● **Page excerpt**
• • •
Sending Pod Logs From EKS Clusters into HLA

Will Hallam · ‎11-15-2022

Disclaimer: The procedures and examples provided herein come with no support or warranty, explicit or implied. Caveat emptor!

Introduction

ServiceNow Health Log Analytics ("HLA") is a powerful lever to use for tapping into the wellspring of data which steadily pours out of your Kubernetes clusters. Its machine learning engine can speed new application onboarding and allow you to detect anomalous behavior before it turns into a user-impacting event. Here's an example of how I set up logs to flow from an EKS cluster into Health Log Analytics.

Cribl Makes it Easier

This process was made much easier by using the free cloud-hosted Cribl Stream (https://cribl.cloud). This combination of flexible log ingestion, routing, and propagation with an intuitive UI helped me to streamline the creation of my HLA data inputs as well as keep an eye on the data flowing through them. In addition, by instantiating my log pipelines via Cribl I was able to include support for historical archiving and querying of my logs.

Cluster-Side Setup

To capture logs from application pods, I opted to use one of the manifests provided in the Fluentd Daemonset for Kubernetes Git repo (https://github.com/fluent/fluentd-kubernetes-daemonset). Since Cribl Cloud comes with an Elastic API endpoint, I selected the fluentd-daemonset-elasticsearch-rbac manifest and applied it to my cluster, with the following tweaks:

---
apiVersion: v1
kind: ServiceAccount
metadata:
  name: fluentd
  namespace: kube-system

---
apiVersion: rbac.authorization.k8s.io/v1
kind: ClusterRole
metadata:
  name: fluentd
rules:
- apiGroups:
  - ""
• • •
● **Problems**
[a] Transcribe the stretch from "This process was" through "of my logs." in the post on sending EKS pod logs into HLA.
[b] In the post on sending EKS pod logs into HLA, which manifest from the Fluentd Daemonset for Kubernetes repository was applied to the cluster?

● **Data section**
• • •
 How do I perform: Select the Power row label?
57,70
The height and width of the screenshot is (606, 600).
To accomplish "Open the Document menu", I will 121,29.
• • •
● **Answers to each task**
[a]
This process was made much easier by using the free cloud-hosted Cribl Stream (https://cribl.cloud). This combination of flexible log ingestion, routing, and propagation with an intuitive UI helped me to streamline the creation of my HLA data inputs as well as keep an eye on the data flowing through them. In addition, by instantiating my log pipelines via Cribl I was able to include support for historical archiving and querying of my logs.

[b] The fluentd-daemonset-elasticsearch-rbac manifest.